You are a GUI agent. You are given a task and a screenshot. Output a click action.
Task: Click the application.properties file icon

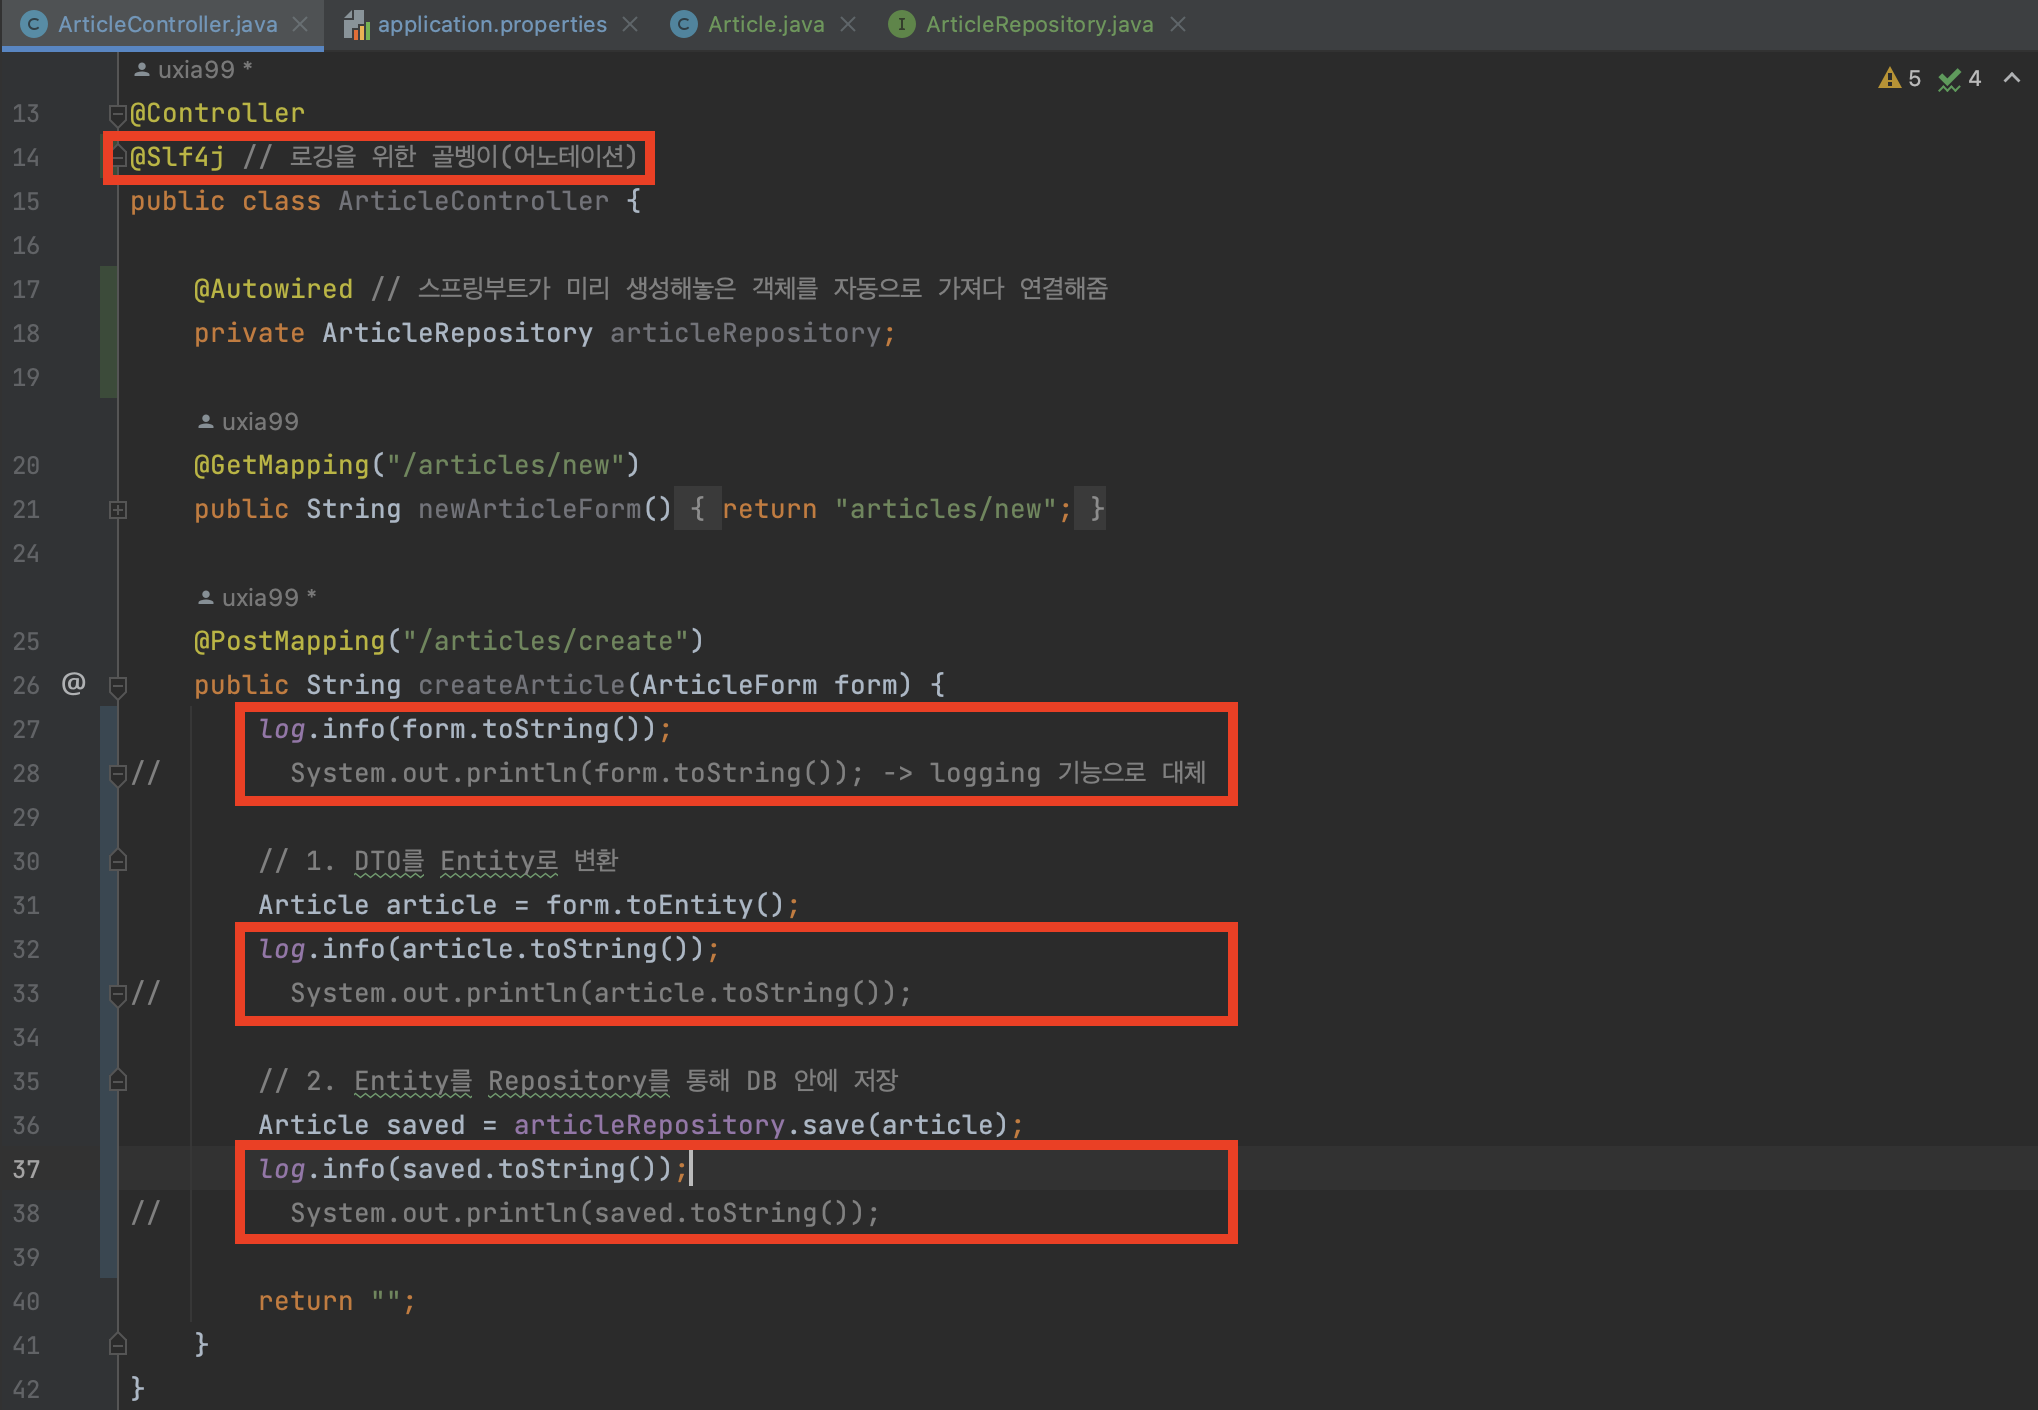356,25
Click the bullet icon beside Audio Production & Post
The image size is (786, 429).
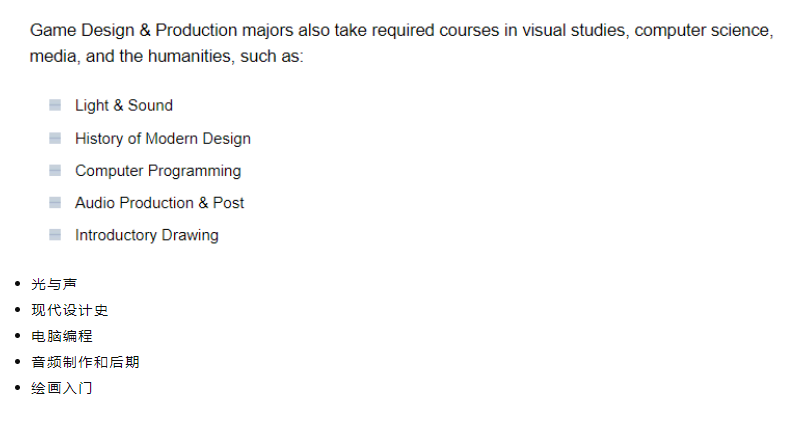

********************

- _BRIEF_: Rewrite the records above as a JSON list of strings, with one string for each line and no strings for blank lines. Leave the pictures out of your answer.

- _COMPLETE ANSWER_:
[
  "You are a GUI agent. You are given a task and a screenshot. Output a click action.",
  "Task: Click the application.properties file icon",
  "356,25",
  "Click the bullet icon beside Audio Production & Post",
  "The image size is (786, 429)."
]